La Vespa, infatti, non si faceva semplicemente cavalcare dal suo guidatore, come avveniva con le altre moto, ma lo avvolgeva nel suo grembo come una madre e come tale lo proteggeva. Insomma, il suo design complessivamente arrotondato (grembo), le scocche laterali bombate (mammelle), in qualche modo riportava inconsciamente alla beatitudine della vita uterina e agli aneliti dei primi mesi di vita, quando il seno materno era il centro del nostro universo: dopo vent’anni di machismo e di mistica guerriera, dopo una guerra disperata, gli italiani avevano proprio bisogno di dolcezza avviluppante e di forme materne!
Quest’assunto è dimostrato dal fatto che la Vespa piacque a tutti, maschi e femmine, tant’è che la Piaggio pensò di utilizzare figure femminili in veste di guidatori (e non come semplici testimonial) per reclamizzarla, riuscendo a realizzare la parità dei sessi sessant’anni prima delle famigerate ‘quote rosa’.
In tale lasso di tempo la Piaggio ha prodotto svariati modelli di Vespa e suoi derivati, modelli che vanno dal motofurgone APEC al tuk – tuk (o moto risciò) ancora usato nei Paesi del Sud Est Asiatico, dal side car allo scooter militare equipaggiato con un cannone da 106 senza rinculo.
Ormai della linea originale dello scooter di Corradino D’Ascanio rimane ben poco e già si parla di una futura Vespa alimentata e GPL o col motore diesel. Mah! Sarà pure un’esigenza dettata dal progresso tecnologico, dall’economia e dal rincaro della benzina, però noi rimaniamo fedeli alla memoria di quella Vespa a miscela con la ‘marmitta truccata’ che guidavamo senza casco (all’epoca non usava), con un giornale infilato sotto il maglione per proteggerci dal freddo.
Furono quelli anni venati di giovanile incoscienza? Può darsi, ma furono gli anni più belli della nostra vita, perché eravamo ragazzi, innamoraticci e perché credevamo di stare a edificare un mondo migliore di quello che avevamo trovato. Purtroppo gli anni sono volati e con essi le nostre illusioni ma il ricordo della Vespa no, perché essa è ancora nel cuore di chi trascorse la propria adolescenza sul suo sellino.

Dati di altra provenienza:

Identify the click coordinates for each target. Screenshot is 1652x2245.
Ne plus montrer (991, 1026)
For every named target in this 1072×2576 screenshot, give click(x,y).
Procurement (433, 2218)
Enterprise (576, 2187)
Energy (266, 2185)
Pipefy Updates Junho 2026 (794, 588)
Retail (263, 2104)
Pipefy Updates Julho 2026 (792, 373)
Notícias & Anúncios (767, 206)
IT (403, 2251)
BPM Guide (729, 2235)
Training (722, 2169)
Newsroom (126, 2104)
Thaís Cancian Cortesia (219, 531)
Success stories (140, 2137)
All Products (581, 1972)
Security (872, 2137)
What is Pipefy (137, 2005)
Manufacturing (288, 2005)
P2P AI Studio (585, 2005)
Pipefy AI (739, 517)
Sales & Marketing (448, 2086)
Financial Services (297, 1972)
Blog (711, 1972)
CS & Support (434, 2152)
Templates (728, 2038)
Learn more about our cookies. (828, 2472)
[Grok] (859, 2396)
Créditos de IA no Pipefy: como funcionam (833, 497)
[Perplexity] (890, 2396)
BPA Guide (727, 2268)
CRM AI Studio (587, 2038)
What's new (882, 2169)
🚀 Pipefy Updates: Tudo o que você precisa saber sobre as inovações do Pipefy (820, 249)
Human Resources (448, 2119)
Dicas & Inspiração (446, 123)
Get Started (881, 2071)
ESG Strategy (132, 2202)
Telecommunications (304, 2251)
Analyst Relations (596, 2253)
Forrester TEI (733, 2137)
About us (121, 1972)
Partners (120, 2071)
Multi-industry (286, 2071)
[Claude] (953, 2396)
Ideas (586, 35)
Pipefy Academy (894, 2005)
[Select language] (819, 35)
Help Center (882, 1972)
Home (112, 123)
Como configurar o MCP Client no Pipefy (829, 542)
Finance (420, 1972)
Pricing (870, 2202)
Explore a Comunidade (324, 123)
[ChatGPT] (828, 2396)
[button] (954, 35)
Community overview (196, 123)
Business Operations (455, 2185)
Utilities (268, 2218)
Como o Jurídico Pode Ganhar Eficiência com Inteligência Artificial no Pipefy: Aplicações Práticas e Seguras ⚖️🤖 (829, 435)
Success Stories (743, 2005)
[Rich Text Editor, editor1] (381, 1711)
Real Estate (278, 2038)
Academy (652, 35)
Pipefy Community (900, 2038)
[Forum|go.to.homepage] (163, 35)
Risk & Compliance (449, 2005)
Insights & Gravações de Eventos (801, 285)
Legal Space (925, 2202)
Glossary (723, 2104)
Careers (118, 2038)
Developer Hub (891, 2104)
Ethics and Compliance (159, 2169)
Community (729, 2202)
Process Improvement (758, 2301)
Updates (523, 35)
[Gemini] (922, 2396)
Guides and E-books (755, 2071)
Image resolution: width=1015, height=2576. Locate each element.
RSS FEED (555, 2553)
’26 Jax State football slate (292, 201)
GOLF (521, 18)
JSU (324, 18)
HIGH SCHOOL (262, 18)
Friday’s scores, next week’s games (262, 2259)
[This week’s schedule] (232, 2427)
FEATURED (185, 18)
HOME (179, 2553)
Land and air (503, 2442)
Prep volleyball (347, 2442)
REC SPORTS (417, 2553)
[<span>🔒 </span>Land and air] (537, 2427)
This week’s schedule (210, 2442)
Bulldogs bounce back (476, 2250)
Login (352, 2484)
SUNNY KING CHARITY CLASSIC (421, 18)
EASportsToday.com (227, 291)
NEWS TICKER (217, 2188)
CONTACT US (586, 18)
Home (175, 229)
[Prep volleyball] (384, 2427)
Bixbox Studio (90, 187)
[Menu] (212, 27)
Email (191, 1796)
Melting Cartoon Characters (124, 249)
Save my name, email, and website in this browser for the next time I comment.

La creatura di Enrico Piaggio e Corradino D’Ascanio ha, ormai, gli stessi anni della nostra Repubblica e perciò ci è parso giusto ricordarla insieme all’approssimarsi delle celebrazioni del 2 giugno: chissà che dall’abbinamento non ne esca migliorata la nostra percezione di questa strana Repubblica Italiana che rassomiglia sempre di più a quella di Tombolo.